### [DIRECTIONS FOR THIS TASK]
With pictures omitted, copy exactly every line from the one that contains "Toggle Follow for this page" to the end of the listing below.

### [DATASET RECORDS]
================

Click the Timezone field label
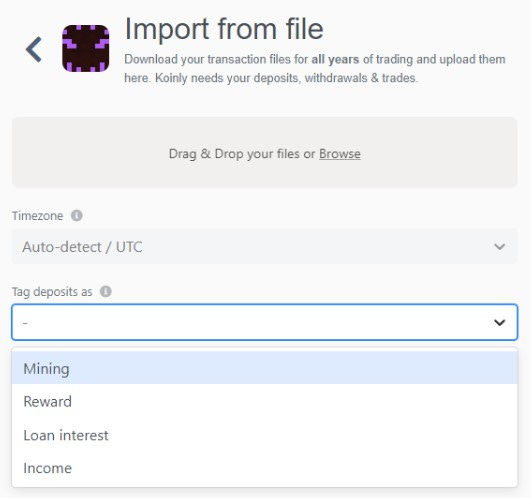Image resolution: width=531 pixels, height=498 pixels. [x=38, y=216]
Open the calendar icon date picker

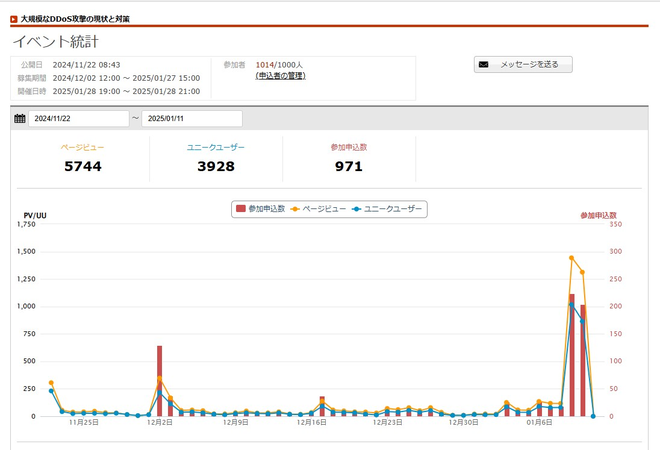point(20,118)
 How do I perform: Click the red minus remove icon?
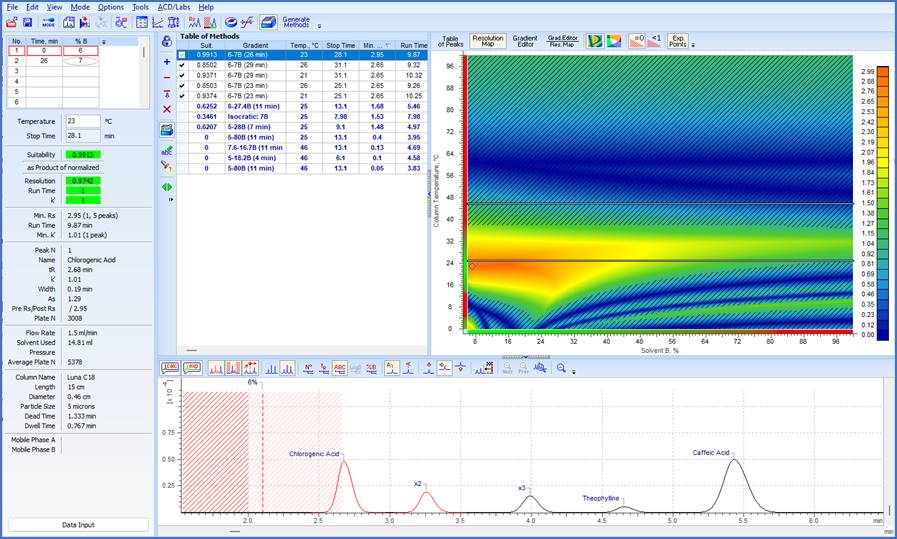[167, 77]
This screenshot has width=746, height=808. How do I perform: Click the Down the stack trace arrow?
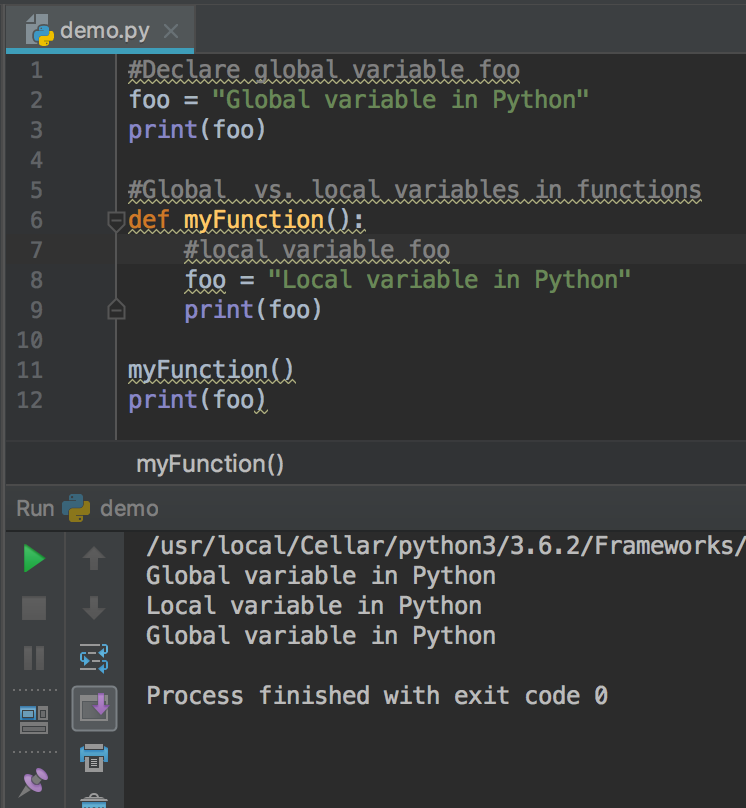click(94, 608)
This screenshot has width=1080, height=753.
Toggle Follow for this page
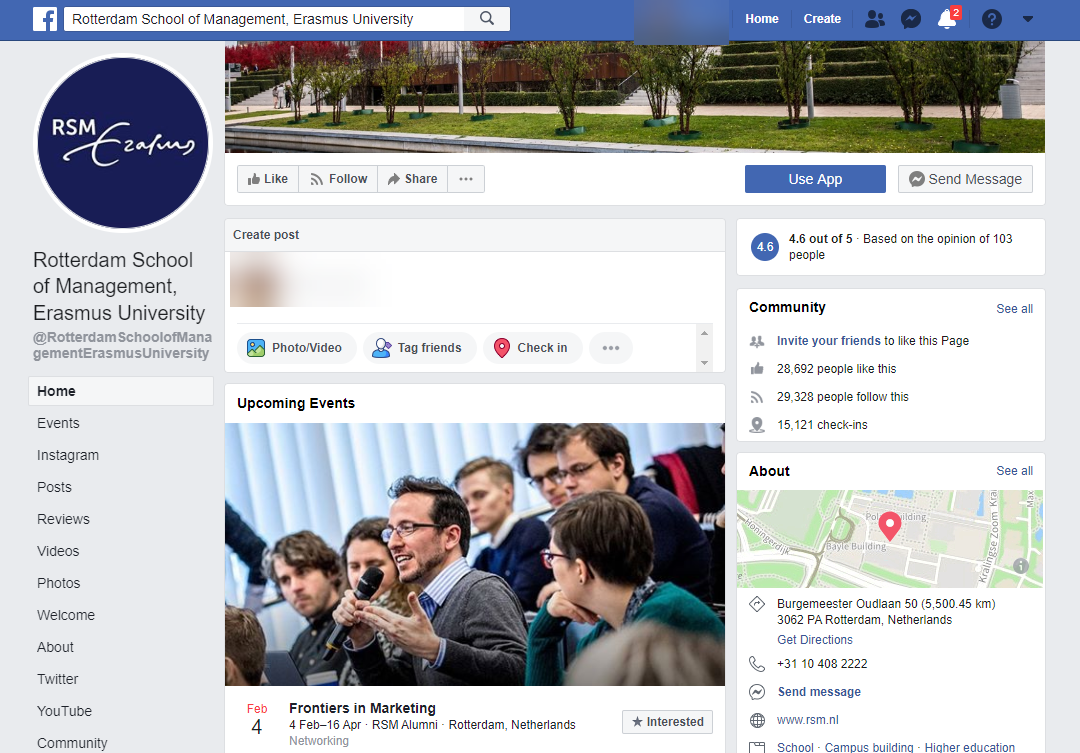(x=338, y=179)
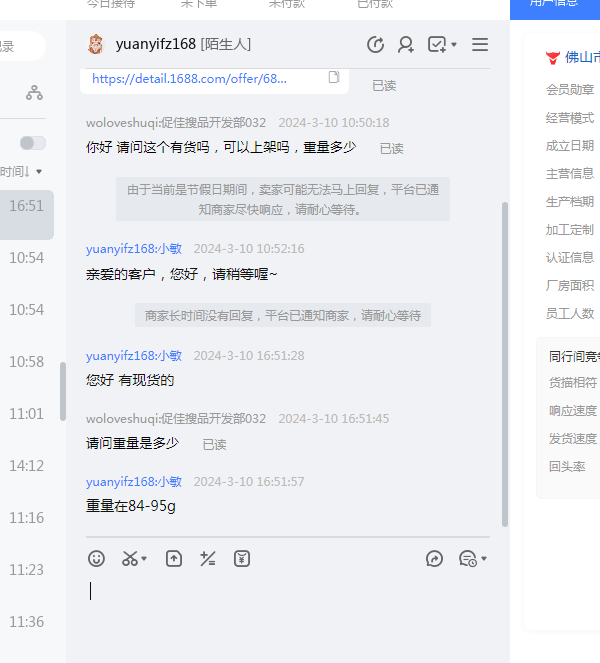Click the yuan payment request icon
600x663 pixels.
tap(242, 559)

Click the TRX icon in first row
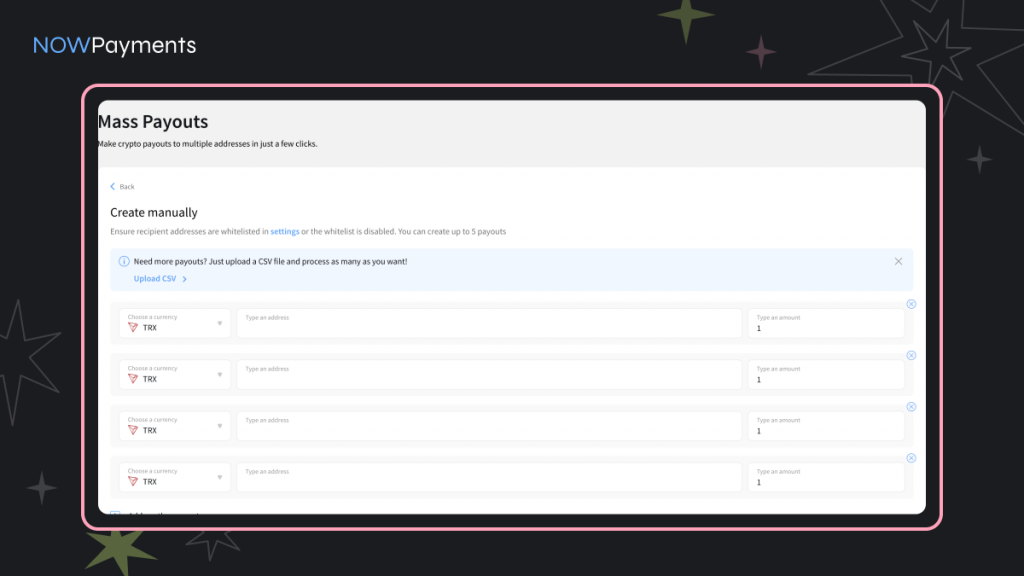tap(133, 328)
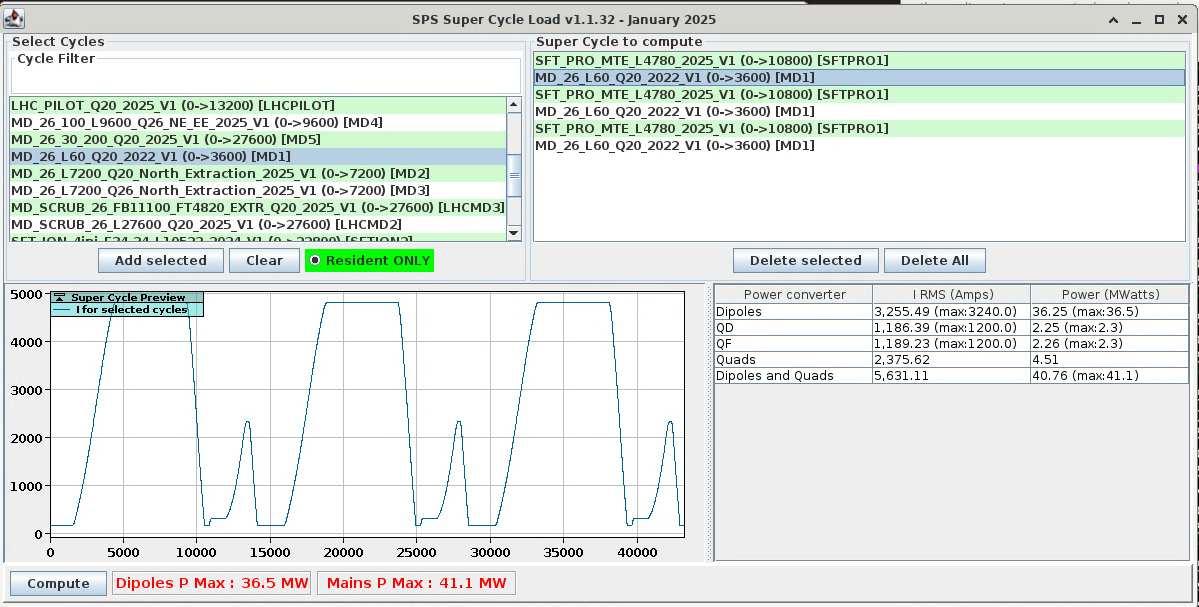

================

### [TASK RESULT]
Toggle Follow for this page
(x=338, y=179)
Click the yuan payment request icon
600x663 pixels.
tap(242, 559)

Click the TRX icon in first row
tap(133, 328)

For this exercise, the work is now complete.